Beautiful. And terrible.

When I saw it for the first time, I stopped in my tracks.

"What?" my mother asked. Teasing. "Not what you expected?"

I had been expecting a one-story, red-brick community college with ceramic white floors and cheap wooden desks. Not this—whatever this was.

Strangely enough, there were no students anywhere on the campus. No one laying in the grass. No one moving hurriedly with books. No one studying against one of the old, tall willow trees.

"Mom," I said. One last try. "Why can't I stay with you? You only live five minutes away from here. Why bother spending all this money for me to stay in a dorm?"
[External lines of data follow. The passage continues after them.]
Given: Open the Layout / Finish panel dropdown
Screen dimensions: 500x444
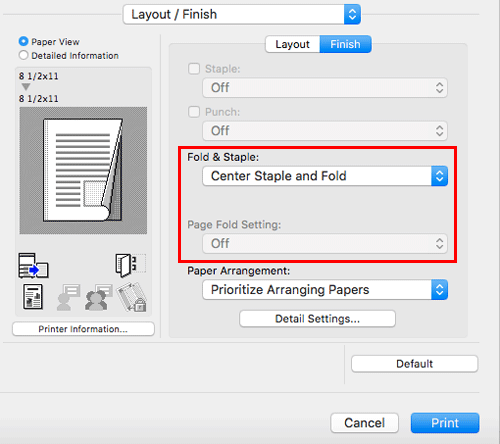Looking at the screenshot, I should [x=242, y=14].
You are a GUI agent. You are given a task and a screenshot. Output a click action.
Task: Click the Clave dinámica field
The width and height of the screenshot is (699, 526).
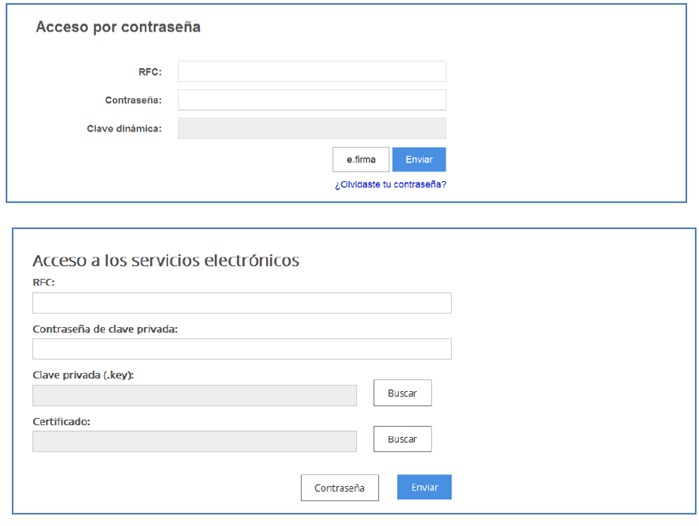311,128
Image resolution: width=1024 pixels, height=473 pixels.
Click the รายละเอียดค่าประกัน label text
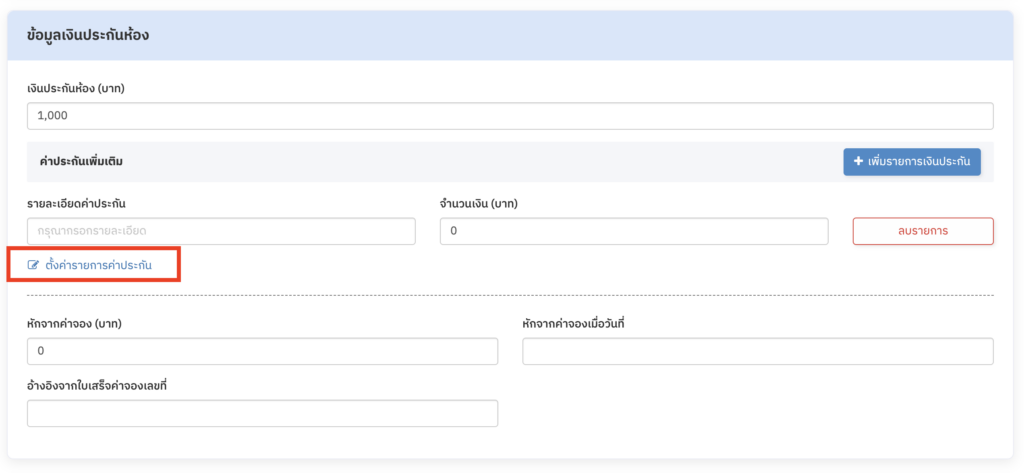(x=76, y=204)
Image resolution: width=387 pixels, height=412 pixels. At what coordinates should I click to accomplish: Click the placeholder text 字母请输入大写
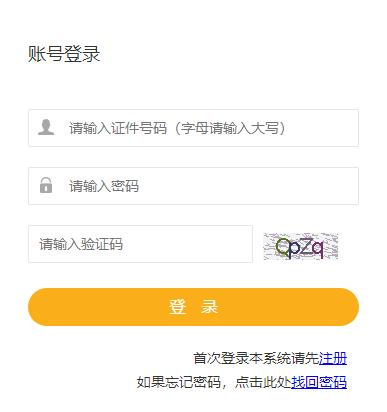pyautogui.click(x=230, y=128)
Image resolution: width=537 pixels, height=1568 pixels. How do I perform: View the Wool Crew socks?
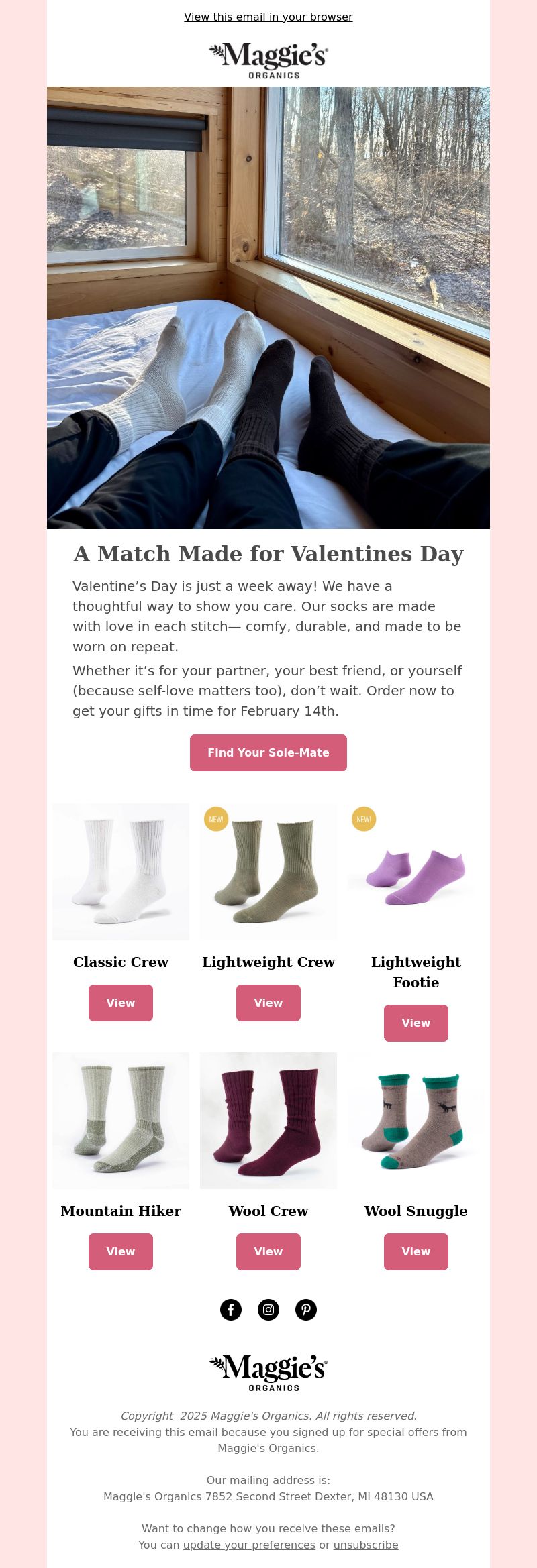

"It's the experience, Jude," she told me, her brown eyes swirling dark as she looked up at the gray sky. "I want you to have the memories I had."

Which was exactly how, last night, I was walking through the deserted campus after class ended, hands full of books, when someone tapped my shoulder.

I turned around, and I remember her eyes—pale green—before someone from behind pressed a cloth to my mouth.

I never should have been caught off guard. I never should have let two private school sorority girls get the best of me.

But I had. And now I was in this mess.


"Listen," I say calmly to the girl with green eyes. The other chanting sorority girls have stopped, and now they stare, wide-eyed. I bet no one has ever done this in the history of their initiation.

My switchblade is pressed to her throat, and she swallows. There is hot fury blazing in her eyes. "Just tell me how to get out of here."

"This is the Crescent sorority house," she spits at me. "Just take the stairs up."

As I let go of her and she stumbles a few back, I know one thing: I've made an enemy out of her.

Before I can think better, I'm at the door to the stairwell. With one last glance back at the room—the slender candles, the goblet of red liquid, the row of blindfolded initiates—I take off, slipping my switchblade closed.

I can't believe I was just kidnapped.

Compared to the Satanic cult vibe from the basement, the rest of the Crescent sorority house seems normal enough. It is nighttime now—almost four in the mourning.

The stairs are dark wood and as I make my way through the empty floor to the door, I notice the couches are a lush, wine-red. And so is the blood on the carpet and the frames on the wall.